Les faux fournisseurs en moutons de la 2e Région militaire
comparaissaient, hier, devant la cour d'appel d'Oran, sous les accusations
d'«association de malfaiteurs, escroquerie et émission de chèque sans
provision».
Un chiffre qui, à lui seul, donne le tournis : l'arnaque s'élève à 2.500
têtes ovines. Malgré la solennité du débat et la gravité du moment, on entend
de temps à autre des rires fusant du fond de la salle, provoqués par le
vocabulaire farfelu, les onomatopées délirantes et l'accent campagnard des
maquignons et autres éleveurs de moutons accoutrés de djellabas et de turbans,
canne à la main. Originaires de Aïn Kermes, Frenda, Souguer et Chahmia,
localités de la wilaya de Tiaret, les hommes aux accoutrements traditionnels
forment un groupe compact et un clan très solidaire, sur le côté droit du juge.

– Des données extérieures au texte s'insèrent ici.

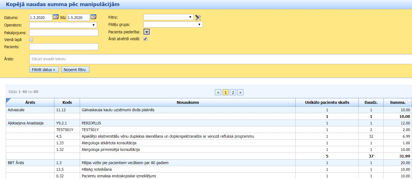
Task: Expand Pacienta piederība dropdown arrow
Action: [147, 32]
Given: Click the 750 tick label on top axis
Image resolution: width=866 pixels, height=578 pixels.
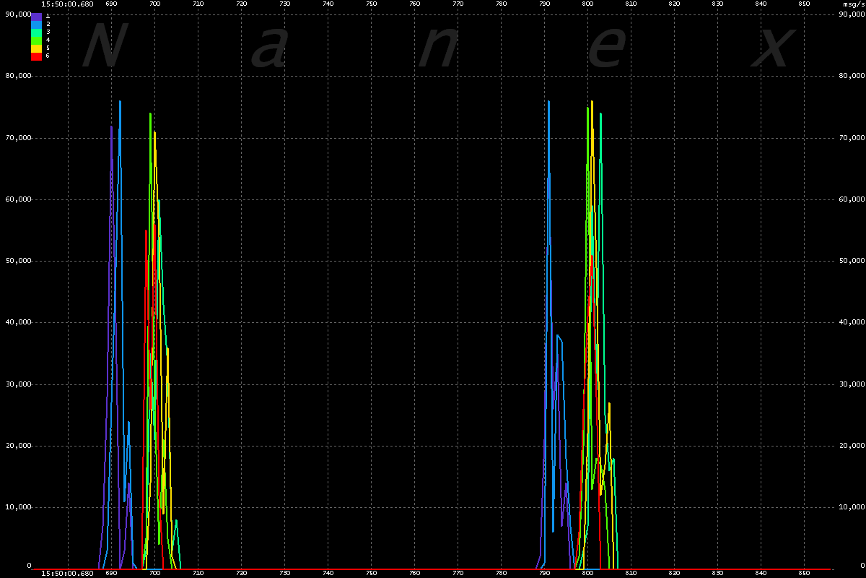Looking at the screenshot, I should [x=371, y=4].
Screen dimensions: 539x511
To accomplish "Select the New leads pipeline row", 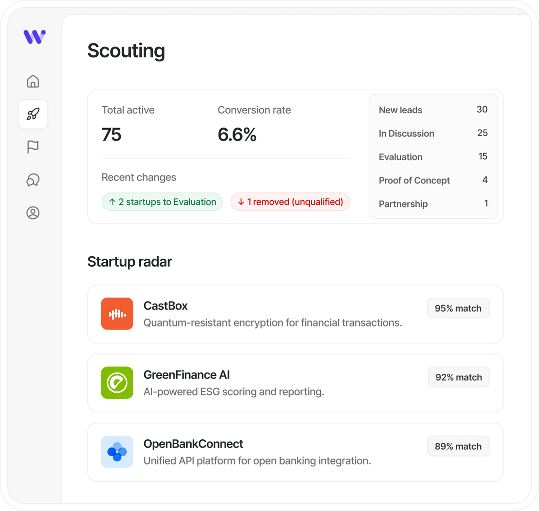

Ce sont les neuf victimes des actes reprochés aux mis en cause, la partie
civile venue en force réclamer devant la justice des dommages et intérêts pour
le préjudice subi. De l'autre côté de la barre, la partie accusée, visiblement
désolidarisée par la tournure des événements, composée de six hommes, entre 25
et 40 ans, en grand apparat, les quatre détenus depuis six mois compris. Les
deux groupes protagonistes sont entourés de toutes parts par une légion de
robes noires, dossier sous le bras, sur le pied de guerre.
L'affaire a atterri devant la
justice le 30 mars 2010, lorsque plusieurs maquignons et éleveurs de moutons
ont déposé, en commun, une plainte pour arnaque contre six personnes, auprès de
la section de recherche du groupement de la Gendarmerie nationale d'Oran. Les
faits dénoncés remontaient au mois d'octobre 2009. Une vingtaine de jours avant
la célébration de l'Aïd El-Adha, quatre personnes déployant un faste plein
d'éclat (costumes de griffe, voitures tape-à-l'Å“il, etc.) se sont présentées à
B.M., un éleveur et marchand de moutons habitant à Aïn Kermes et bien connu sur
le marché régional de bétail, et lui ont demandé de leur fournir 2.500 têtes
dans les plus brefs délais. Ils lui ont fait comprendre qu'il s'agissait d'une
commande urgente destinée à l'Armée à l'occasion du rituel de l'Immolation.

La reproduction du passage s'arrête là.